In preparation for a series with the Indians last month, Sciambi spoke with Indians general manager Mike Chernoff. They were discussing right-hander Aaron Civale, who was having a good year before suffering a finger injury against the Cubs. Sciambi questioned whether Civale was the real deal because of his low strikeout rate and asked if he was forcing soft contact.

“Chernoff said to me, ‘I think that the peripherals show that he’s good at that,’ ” Sciambi said. “Then he pauses and says, ‘He’s got a lot of wins, right?’ And I go, ‘Mike, he’s got 10 wins.’ And he starts laughing.
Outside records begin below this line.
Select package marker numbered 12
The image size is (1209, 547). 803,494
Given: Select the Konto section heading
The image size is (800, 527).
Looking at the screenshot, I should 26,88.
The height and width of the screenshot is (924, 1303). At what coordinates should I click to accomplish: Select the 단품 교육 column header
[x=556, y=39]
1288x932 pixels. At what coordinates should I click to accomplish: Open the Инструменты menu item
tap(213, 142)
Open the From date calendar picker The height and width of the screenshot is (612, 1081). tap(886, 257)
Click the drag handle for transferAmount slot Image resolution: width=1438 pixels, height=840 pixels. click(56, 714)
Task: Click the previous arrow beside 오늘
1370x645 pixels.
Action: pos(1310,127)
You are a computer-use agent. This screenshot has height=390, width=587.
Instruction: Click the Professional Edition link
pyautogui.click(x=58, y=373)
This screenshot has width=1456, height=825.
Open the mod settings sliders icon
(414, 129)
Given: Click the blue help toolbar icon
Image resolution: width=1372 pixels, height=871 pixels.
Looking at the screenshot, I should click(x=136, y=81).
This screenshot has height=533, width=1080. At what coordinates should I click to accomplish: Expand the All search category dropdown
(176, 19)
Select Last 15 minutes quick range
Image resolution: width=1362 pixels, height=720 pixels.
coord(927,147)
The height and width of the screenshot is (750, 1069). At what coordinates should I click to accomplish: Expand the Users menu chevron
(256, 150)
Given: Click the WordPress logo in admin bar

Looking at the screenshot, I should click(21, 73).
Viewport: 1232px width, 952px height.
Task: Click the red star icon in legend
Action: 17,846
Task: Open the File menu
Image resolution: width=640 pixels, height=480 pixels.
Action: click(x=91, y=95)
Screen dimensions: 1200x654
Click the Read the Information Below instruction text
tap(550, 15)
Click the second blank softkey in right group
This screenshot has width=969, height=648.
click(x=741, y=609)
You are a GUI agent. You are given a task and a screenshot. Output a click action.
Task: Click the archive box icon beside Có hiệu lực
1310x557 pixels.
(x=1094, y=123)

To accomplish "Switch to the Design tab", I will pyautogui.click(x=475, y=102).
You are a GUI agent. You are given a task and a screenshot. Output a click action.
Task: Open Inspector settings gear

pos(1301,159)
“The point is this: If the general manager of the Indians is not evaluating the performance of his guys by wins, I don’t know why we should be doing it. If I talk to a general manager and I say, ‘Who leads your team in RBIs this year?’ and the GM says to me, ‘I have no idea,’ it should inform you that we need to start moving away from it. A lot of people are going to need to unlearn some things.”

Despite his ability and accomplishments, Sciambi is his own worst critic, and the Marquee crew’s inability to make every road trip because of coronavirus concerns and technological challenges makes that feeling worse.

“I suffer it when we don’t travel, but the guys at Marquee understand it, and they want us to travel as well,” Sciambi said. “They want it to be great. I feel that. It’s been hard because I don’t feel like I’m executing it always the way I’m fully capable because there are limits.

“I do this job as connective, me being connected to the players, the managers and the baseball people. And with that, I connect to the audience. That’s important to me. I angst over it sometimes. I want to be great.”

Remote patrol

  • Len Kasper will fill in for Jason Benetti on NBC Sports Chicago’s White Sox broadcasts starting Aug. 1, when Benetti leaves to call Olympic baseball from NBC Sports’ studios in Stamford, Connecticut. Benetti will call the semifinals and bronze- and gold-medal games. Other games on his schedule are still pending.
  • Benetti will host another Statcast edition of “Sunday Night Baseball” for the Red Sox-Yankees game on ESPN2. He’ll be joined by Statcast regulars Eduardo Perez and Mike Petriello.
  • Adam Amin and A.J. Pierzynski will call the Astros-White Sox game Saturday on Fox-32.
  • The Cubs-Cardinals game Monday will air locally on Marquee and ESPN. Karl Ravech, Tim Kurkjian and Perez have the national call.